--- Start ---

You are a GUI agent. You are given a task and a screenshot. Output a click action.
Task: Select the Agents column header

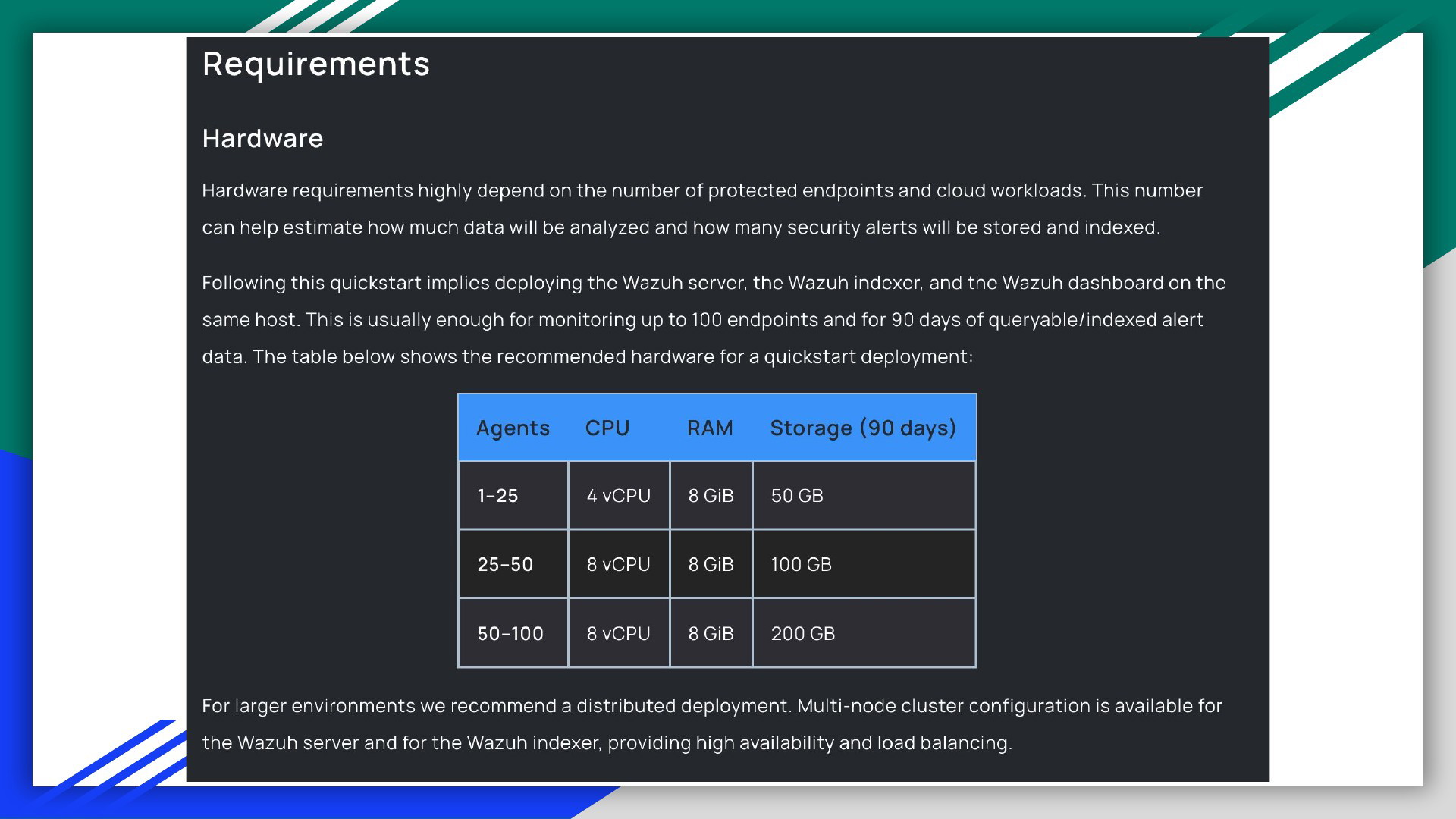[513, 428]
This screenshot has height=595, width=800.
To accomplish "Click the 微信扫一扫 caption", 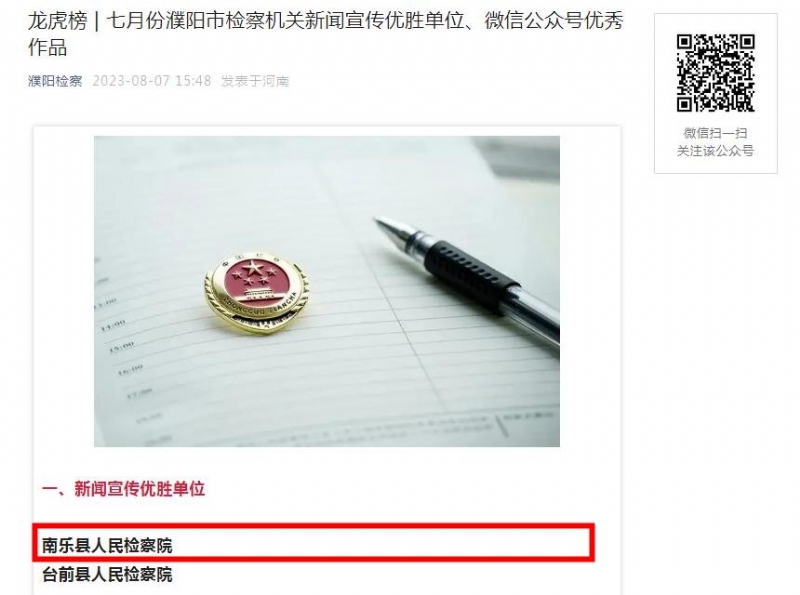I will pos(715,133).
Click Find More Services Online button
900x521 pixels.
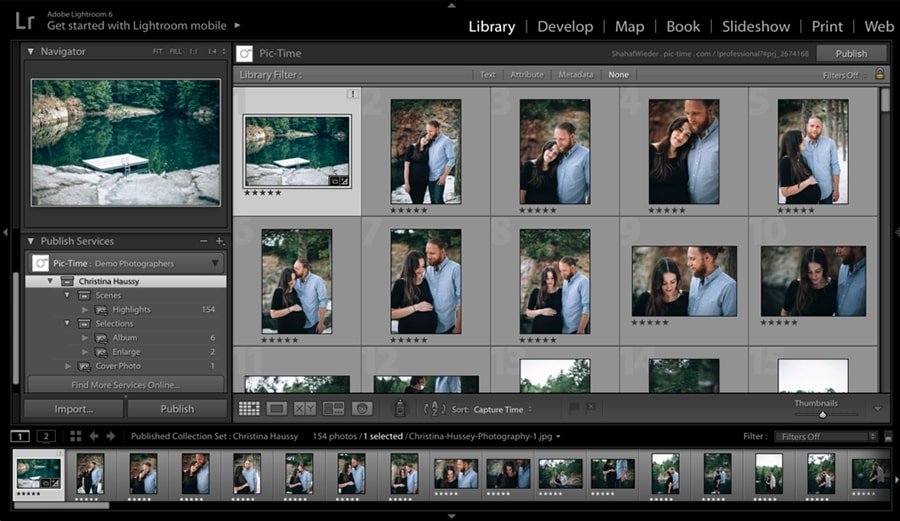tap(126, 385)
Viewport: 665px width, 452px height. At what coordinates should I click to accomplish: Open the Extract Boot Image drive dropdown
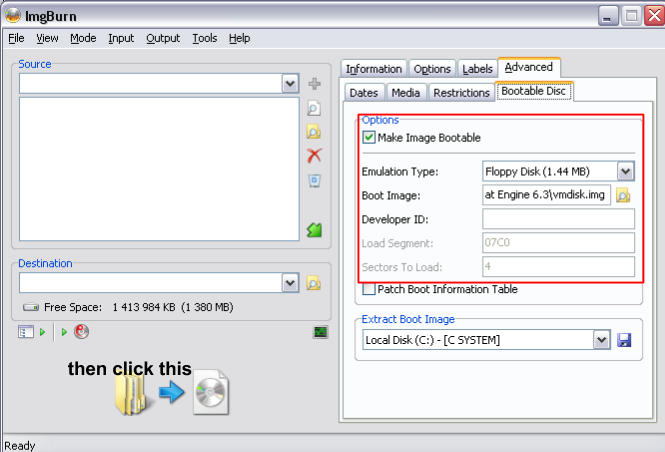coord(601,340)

--- End ---

Reproduce only the lines of the records from the line containing "Click Find More Services Online button" down through the end of the records, requests included, with each coordinate in the answers multiplied by 1.9 and rounded to a whole number, halves rounded up. Leave the pictures out.

**Written solution:**
Click Find More Services Online button
900x521 pixels.
tap(239, 732)
Viewport: 665px width, 452px height. At what coordinates should I click to accomplish: Open the Extract Boot Image drive dropdown
coord(1142,646)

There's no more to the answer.